Real Estate Specialist Belinda Laurance hit the nail on the head when writing for propertyweek.com, writes property specialist Richard Carr.

Red Tape

Richard Carr new housing developments

Will cutting red tape help housebuilders?

Like many house builders, developers and construction firms, Richard is awaiting the verdict from the government’s Red Tape Review, which is looking into the barriers developers face in getting planning permissions approved and in good time.

Richard agrees with Belinda’s statement within her column where she states: “effective reforms are essential in facilitating the efficient and timely delivery of housing developments.”

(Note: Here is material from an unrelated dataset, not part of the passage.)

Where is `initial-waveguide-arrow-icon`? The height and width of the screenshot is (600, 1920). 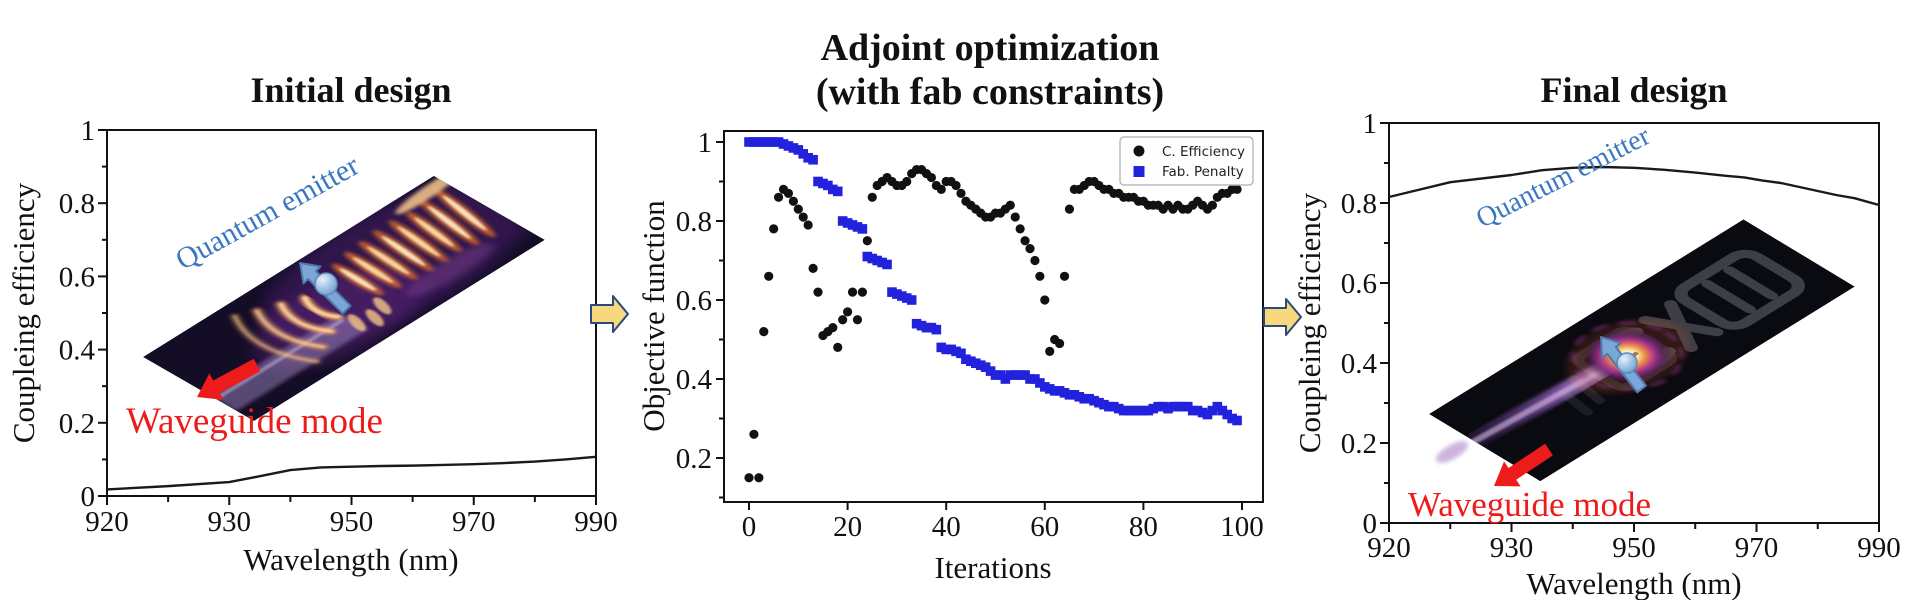
initial-waveguide-arrow-icon is located at coordinates (229, 379).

Richard Carr hopes to see a relaxation in some of the taxes that developers are currently faced with, he believes the Community Infrastructure Levy (CIL) is outdated and should either be replaced or scrapped.

Delays

Under resourced local planning authorities are also a major concern to Richard, a feeling shared by Belinda who explained:

“While it typically takes 13 weeks for a planning decision to be reached, glitches in the system or a lack of communication between officers and the members of the planning committee can cause undue delays or for an application to be refused unexpectedly. This can be financially devastating for small developers, who are often backed by third party funding and held accountable to tight delivery deadlines.”

Increasing transparency and consistency along with clear standards of design and technical specifications are some of the measures that Belinda feels could be introduced. However, Richard feels her idea to fast-track applications which were initially refused on the grounds of a minor issue would be highly beneficial.

Investment

Recently, ministers proposed introducing ‘premium rates’ for planning applications, which would seemingly allow developers with plenty of cash to fast-track their applications. However, as Belinda points out, local planning authorities are already running at 100% and she – like Richard – doubts if they would be able to cope:

“Although incentivising local authorities to progress applications quicker would be a step in the right direction, many planning departments are already running at full capacity. Funding for recruitment, training and retention must be set aside if a real improvement is to be achieved.”

Richard Carr wants to see the government back the industry and make it easier for developers and house builders to meet David Cameron’s housing target.